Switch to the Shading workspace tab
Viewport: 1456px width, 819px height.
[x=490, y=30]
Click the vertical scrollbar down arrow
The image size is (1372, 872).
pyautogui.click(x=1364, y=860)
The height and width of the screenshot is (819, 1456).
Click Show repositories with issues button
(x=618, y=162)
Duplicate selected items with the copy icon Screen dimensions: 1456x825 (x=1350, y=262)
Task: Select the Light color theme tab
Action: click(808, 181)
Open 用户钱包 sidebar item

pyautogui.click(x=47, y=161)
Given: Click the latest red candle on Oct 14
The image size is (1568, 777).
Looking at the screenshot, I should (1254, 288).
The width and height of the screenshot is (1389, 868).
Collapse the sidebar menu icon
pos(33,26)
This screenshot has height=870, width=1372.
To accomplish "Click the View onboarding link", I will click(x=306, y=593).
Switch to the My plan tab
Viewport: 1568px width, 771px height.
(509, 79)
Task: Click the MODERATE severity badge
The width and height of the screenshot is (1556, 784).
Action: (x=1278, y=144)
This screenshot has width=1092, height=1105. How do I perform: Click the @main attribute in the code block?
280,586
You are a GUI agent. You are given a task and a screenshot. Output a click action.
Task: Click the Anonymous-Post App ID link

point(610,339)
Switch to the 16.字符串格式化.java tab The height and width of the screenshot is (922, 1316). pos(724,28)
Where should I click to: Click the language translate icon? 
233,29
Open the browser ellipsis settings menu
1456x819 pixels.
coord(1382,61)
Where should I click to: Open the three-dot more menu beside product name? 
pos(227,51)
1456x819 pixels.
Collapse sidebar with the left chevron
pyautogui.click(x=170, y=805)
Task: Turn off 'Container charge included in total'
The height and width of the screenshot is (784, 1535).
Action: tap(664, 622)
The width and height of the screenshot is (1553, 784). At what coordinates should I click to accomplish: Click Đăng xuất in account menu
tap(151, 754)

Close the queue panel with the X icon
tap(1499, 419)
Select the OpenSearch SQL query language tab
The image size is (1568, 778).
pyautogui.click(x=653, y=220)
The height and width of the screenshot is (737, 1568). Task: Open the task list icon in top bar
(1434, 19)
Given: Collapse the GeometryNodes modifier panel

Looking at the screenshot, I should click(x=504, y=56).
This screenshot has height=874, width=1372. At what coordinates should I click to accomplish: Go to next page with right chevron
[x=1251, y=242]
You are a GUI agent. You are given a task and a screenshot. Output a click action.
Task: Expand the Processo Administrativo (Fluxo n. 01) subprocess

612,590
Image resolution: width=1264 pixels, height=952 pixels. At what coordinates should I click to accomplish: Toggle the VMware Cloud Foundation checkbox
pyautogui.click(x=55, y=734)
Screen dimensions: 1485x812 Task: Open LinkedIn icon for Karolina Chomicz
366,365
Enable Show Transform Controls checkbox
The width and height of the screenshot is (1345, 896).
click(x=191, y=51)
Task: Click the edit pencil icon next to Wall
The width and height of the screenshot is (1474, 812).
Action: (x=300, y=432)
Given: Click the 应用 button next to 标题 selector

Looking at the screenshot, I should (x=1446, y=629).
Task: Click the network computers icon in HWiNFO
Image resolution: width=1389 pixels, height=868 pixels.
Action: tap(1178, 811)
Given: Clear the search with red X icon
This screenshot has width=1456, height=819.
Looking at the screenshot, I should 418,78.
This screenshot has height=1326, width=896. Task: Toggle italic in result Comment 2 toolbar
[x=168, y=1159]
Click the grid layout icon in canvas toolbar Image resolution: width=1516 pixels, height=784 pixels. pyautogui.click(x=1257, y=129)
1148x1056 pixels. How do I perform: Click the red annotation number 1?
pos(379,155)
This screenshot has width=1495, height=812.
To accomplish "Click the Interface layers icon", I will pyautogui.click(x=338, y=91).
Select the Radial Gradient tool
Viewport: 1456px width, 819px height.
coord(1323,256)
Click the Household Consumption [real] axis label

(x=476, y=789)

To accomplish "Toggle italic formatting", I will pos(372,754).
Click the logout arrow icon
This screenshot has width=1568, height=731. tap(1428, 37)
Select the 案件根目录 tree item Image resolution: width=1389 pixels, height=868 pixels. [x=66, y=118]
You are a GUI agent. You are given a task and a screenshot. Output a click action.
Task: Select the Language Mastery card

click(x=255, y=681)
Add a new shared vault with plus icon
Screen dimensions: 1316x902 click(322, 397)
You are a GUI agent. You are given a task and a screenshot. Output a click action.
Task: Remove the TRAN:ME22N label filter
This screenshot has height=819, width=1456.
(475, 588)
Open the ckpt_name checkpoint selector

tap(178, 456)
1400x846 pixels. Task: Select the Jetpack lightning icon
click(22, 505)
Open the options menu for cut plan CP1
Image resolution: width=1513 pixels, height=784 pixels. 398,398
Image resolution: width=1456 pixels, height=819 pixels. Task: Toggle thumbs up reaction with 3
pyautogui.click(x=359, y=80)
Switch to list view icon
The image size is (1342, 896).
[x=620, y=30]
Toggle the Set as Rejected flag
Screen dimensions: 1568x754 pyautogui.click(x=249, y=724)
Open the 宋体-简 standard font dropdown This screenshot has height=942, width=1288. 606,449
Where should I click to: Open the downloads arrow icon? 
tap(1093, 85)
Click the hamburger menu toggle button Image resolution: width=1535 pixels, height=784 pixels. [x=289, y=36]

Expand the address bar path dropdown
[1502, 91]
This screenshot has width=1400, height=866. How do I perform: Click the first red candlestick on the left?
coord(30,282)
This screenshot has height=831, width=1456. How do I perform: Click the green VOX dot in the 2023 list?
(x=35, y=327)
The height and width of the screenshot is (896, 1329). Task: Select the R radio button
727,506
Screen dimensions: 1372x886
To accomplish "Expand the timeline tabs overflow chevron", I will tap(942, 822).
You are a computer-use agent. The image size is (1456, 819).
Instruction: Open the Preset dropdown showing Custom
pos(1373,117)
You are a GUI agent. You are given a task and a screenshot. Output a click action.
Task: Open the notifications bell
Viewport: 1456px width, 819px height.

- _Assignment_: Reproduce the material above without altering a single character.

- _Your response_:
Switch to the Shading workspace tab
Viewport: 1456px width, 819px height.
[x=490, y=30]
Click the vertical scrollbar down arrow
The image size is (1372, 872).
pyautogui.click(x=1364, y=860)
The height and width of the screenshot is (819, 1456).
Click Show repositories with issues button
(x=618, y=162)
Duplicate selected items with the copy icon Screen dimensions: 1456x825 (x=1350, y=262)
Task: Select the Light color theme tab
Action: click(808, 181)
Open 用户钱包 sidebar item

pyautogui.click(x=47, y=161)
Given: Click the latest red candle on Oct 14
The image size is (1568, 777).
Looking at the screenshot, I should (1254, 288).
The width and height of the screenshot is (1389, 868).
Collapse the sidebar menu icon
pos(33,26)
This screenshot has height=870, width=1372.
To accomplish "Click the View onboarding link", I will click(x=306, y=593).
Switch to the My plan tab
Viewport: 1568px width, 771px height.
(509, 79)
Task: Click the MODERATE severity badge
The width and height of the screenshot is (1556, 784).
Action: (x=1278, y=144)
This screenshot has width=1092, height=1105. How do I perform: Click the @main attribute in the code block?
280,586
You are a GUI agent. You are given a task and a screenshot. Output a click action.
Task: Click the Anonymous-Post App ID link

point(610,339)
Switch to the 16.字符串格式化.java tab The height and width of the screenshot is (922, 1316). pos(724,28)
Where should I click to: Click the language translate icon? 
233,29
Open the browser ellipsis settings menu
1456x819 pixels.
coord(1382,61)
Where should I click to: Open the three-dot more menu beside product name? 
pos(227,51)
1456x819 pixels.
Collapse sidebar with the left chevron
pyautogui.click(x=170, y=805)
Task: Turn off 'Container charge included in total'
The height and width of the screenshot is (784, 1535).
Action: tap(664, 622)
The width and height of the screenshot is (1553, 784). At what coordinates should I click to accomplish: Click Đăng xuất in account menu
tap(151, 754)

Close the queue panel with the X icon
tap(1499, 419)
Select the OpenSearch SQL query language tab
The image size is (1568, 778).
pyautogui.click(x=653, y=220)
The height and width of the screenshot is (737, 1568). Task: Open the task list icon in top bar
(1434, 19)
Given: Collapse the GeometryNodes modifier panel

Looking at the screenshot, I should click(x=504, y=56).
This screenshot has height=874, width=1372. At what coordinates should I click to accomplish: Go to next page with right chevron
[x=1251, y=242]
You are a GUI agent. You are given a task and a screenshot. Output a click action.
Task: Expand the Processo Administrativo (Fluxo n. 01) subprocess

612,590
Image resolution: width=1264 pixels, height=952 pixels. At what coordinates should I click to accomplish: Toggle the VMware Cloud Foundation checkbox
pyautogui.click(x=55, y=734)
Screen dimensions: 1485x812 Task: Open LinkedIn icon for Karolina Chomicz
366,365
Enable Show Transform Controls checkbox
The width and height of the screenshot is (1345, 896).
click(x=191, y=51)
Task: Click the edit pencil icon next to Wall
The width and height of the screenshot is (1474, 812).
Action: (x=300, y=432)
Given: Click the 应用 button next to 标题 selector

Looking at the screenshot, I should (x=1446, y=629).
Task: Click the network computers icon in HWiNFO
Image resolution: width=1389 pixels, height=868 pixels.
Action: tap(1178, 811)
Given: Clear the search with red X icon
This screenshot has width=1456, height=819.
Looking at the screenshot, I should 418,78.
This screenshot has height=1326, width=896. Task: Toggle italic in result Comment 2 toolbar
[x=168, y=1159]
Click the grid layout icon in canvas toolbar Image resolution: width=1516 pixels, height=784 pixels. pyautogui.click(x=1257, y=129)
1148x1056 pixels. How do I perform: Click the red annotation number 1?
pos(379,155)
This screenshot has width=1495, height=812.
To accomplish "Click the Interface layers icon", I will pyautogui.click(x=338, y=91).
Select the Radial Gradient tool
Viewport: 1456px width, 819px height.
coord(1323,256)
Click the Household Consumption [real] axis label

(x=476, y=789)

To accomplish "Toggle italic formatting", I will pos(372,754).
Click the logout arrow icon
This screenshot has width=1568, height=731. tap(1428, 37)
Select the 案件根目录 tree item Image resolution: width=1389 pixels, height=868 pixels. [x=66, y=118]
You are a GUI agent. You are given a task and a screenshot. Output a click action.
Task: Select the Language Mastery card

click(x=255, y=681)
Add a new shared vault with plus icon
Screen dimensions: 1316x902 click(322, 397)
You are a GUI agent. You are given a task and a screenshot. Output a click action.
Task: Remove the TRAN:ME22N label filter
This screenshot has height=819, width=1456.
(475, 588)
Open the ckpt_name checkpoint selector

tap(178, 456)
1400x846 pixels. Task: Select the Jetpack lightning icon
click(22, 505)
Open the options menu for cut plan CP1
Image resolution: width=1513 pixels, height=784 pixels. 398,398
Image resolution: width=1456 pixels, height=819 pixels. Task: Toggle thumbs up reaction with 3
pyautogui.click(x=359, y=80)
Switch to list view icon
The image size is (1342, 896).
[x=620, y=30]
Toggle the Set as Rejected flag
Screen dimensions: 1568x754 pyautogui.click(x=249, y=724)
Open the 宋体-简 standard font dropdown This screenshot has height=942, width=1288. 606,449
Where should I click to: Open the downloads arrow icon? 
tap(1093, 85)
Click the hamburger menu toggle button Image resolution: width=1535 pixels, height=784 pixels. [x=289, y=36]

Expand the address bar path dropdown
[1502, 91]
This screenshot has width=1400, height=866. How do I perform: Click the first red candlestick on the left?
coord(30,282)
This screenshot has height=831, width=1456. How do I perform: Click the green VOX dot in the 2023 list?
(x=35, y=327)
The height and width of the screenshot is (896, 1329). Task: Select the R radio button
727,506
Screen dimensions: 1372x886
To accomplish "Expand the timeline tabs overflow chevron", I will tap(942, 822).
You are a computer-use agent. The image size is (1456, 819).
Instruction: Open the Preset dropdown showing Custom
pos(1373,117)
You are a GUI agent. You are given a task and a screenshot. Output a click action.
Task: Open the notifications bell
Viewport: 1456px width, 819px height.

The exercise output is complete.